_Exercise:_
Render the listing below as a Markdown table with the columns Row and Line, numbering each non-blank line. Leave the pictures out.

_Data rows:_
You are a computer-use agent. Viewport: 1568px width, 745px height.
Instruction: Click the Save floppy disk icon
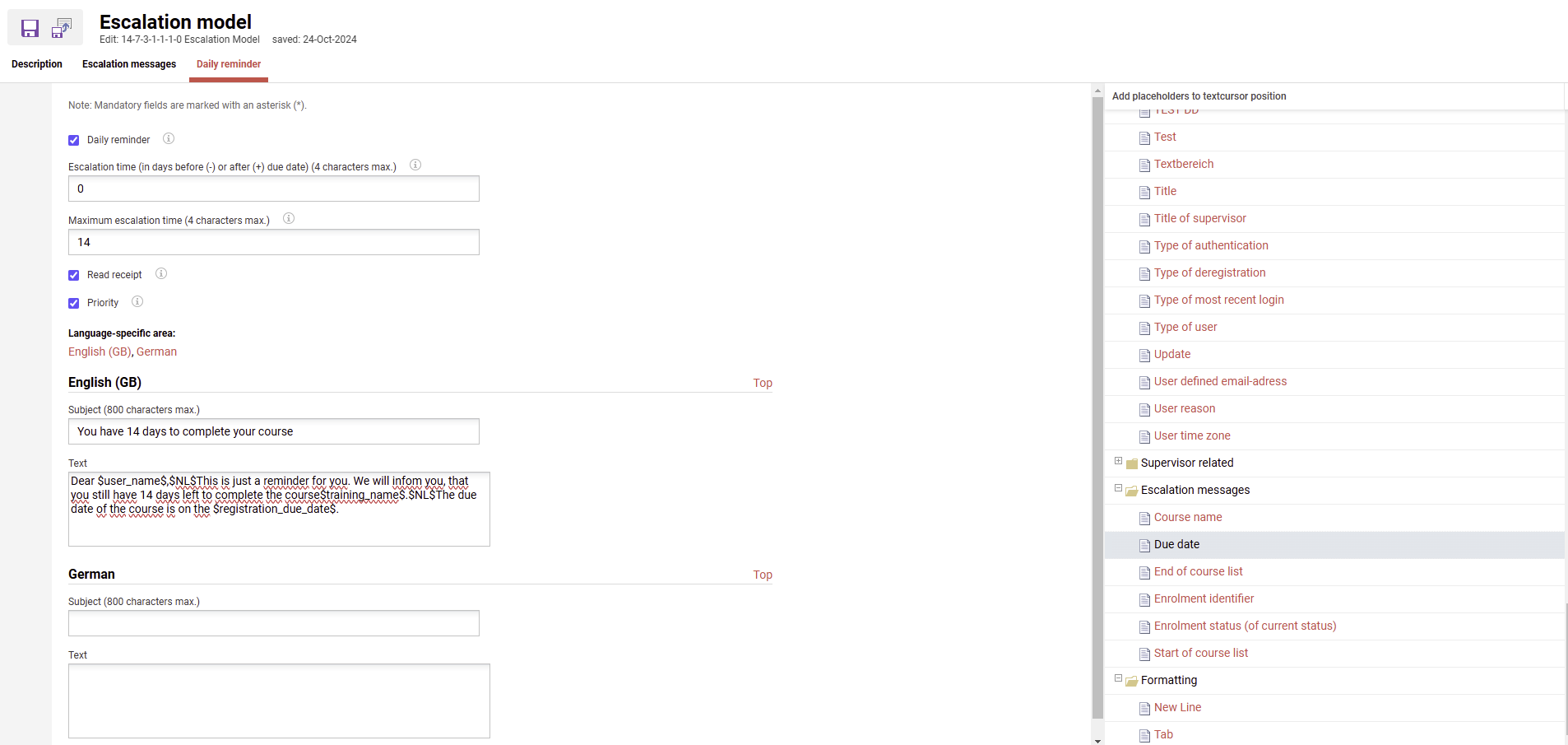(30, 29)
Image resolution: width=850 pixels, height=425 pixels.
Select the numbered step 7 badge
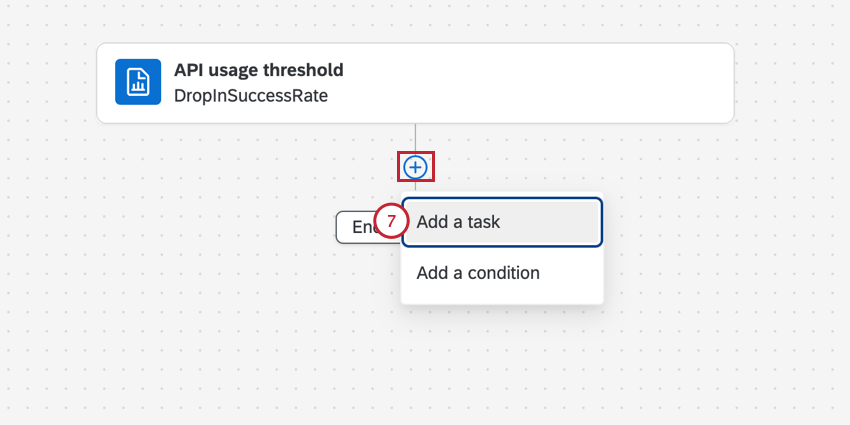(x=392, y=221)
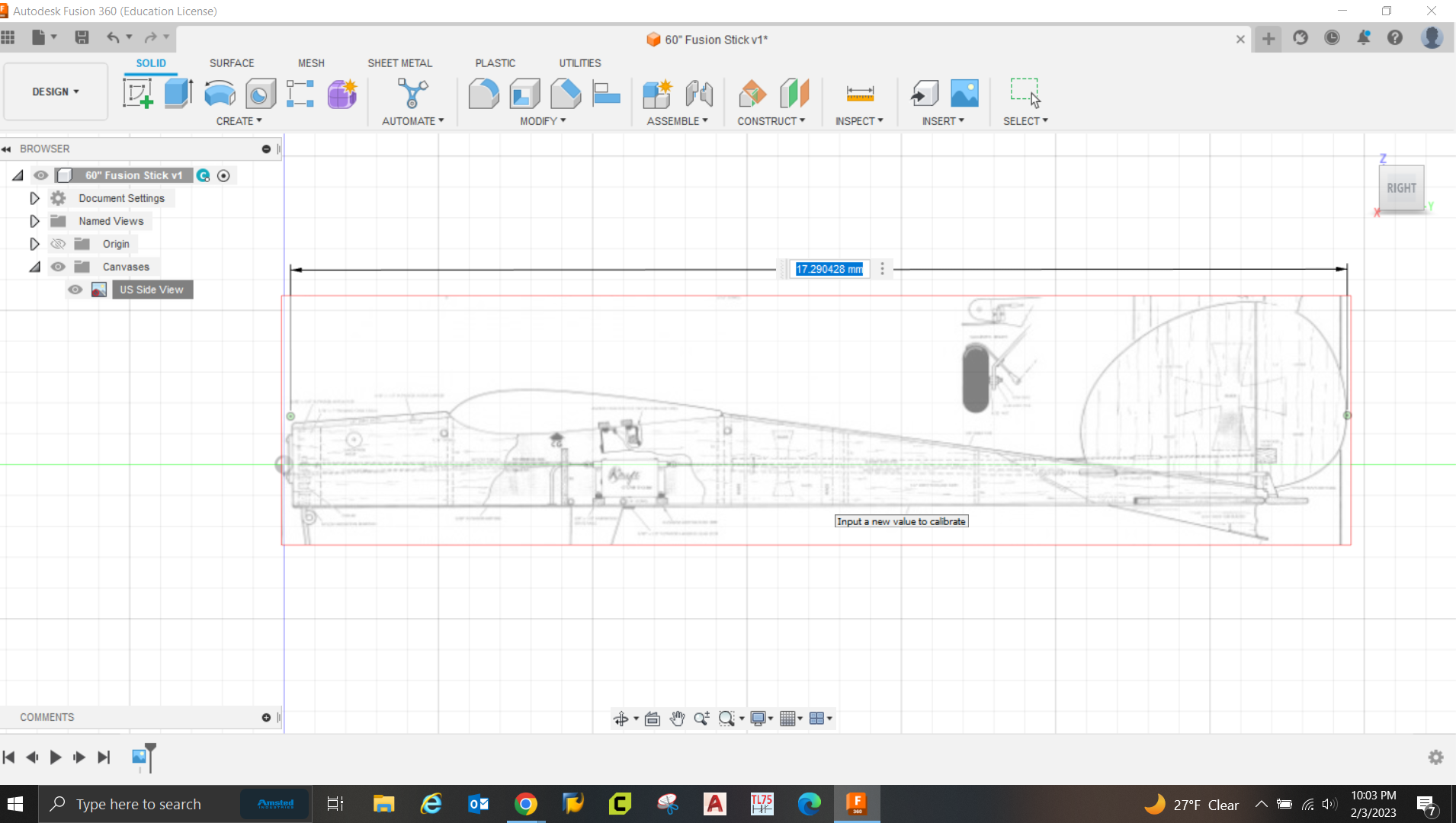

_Answer to the task:_
| Row | Line |
|---|---|
| 1 | You are a computer-use agent. Viewport: 1568px width, 745px height. |
| 2 | Instruction: Click the Save floppy disk icon |
| 3 | (30, 29) |
| 4 | Image resolution: width=850 pixels, height=425 pixels. |
| 5 | Select the numbered step 7 badge |
| 6 | (x=392, y=221) |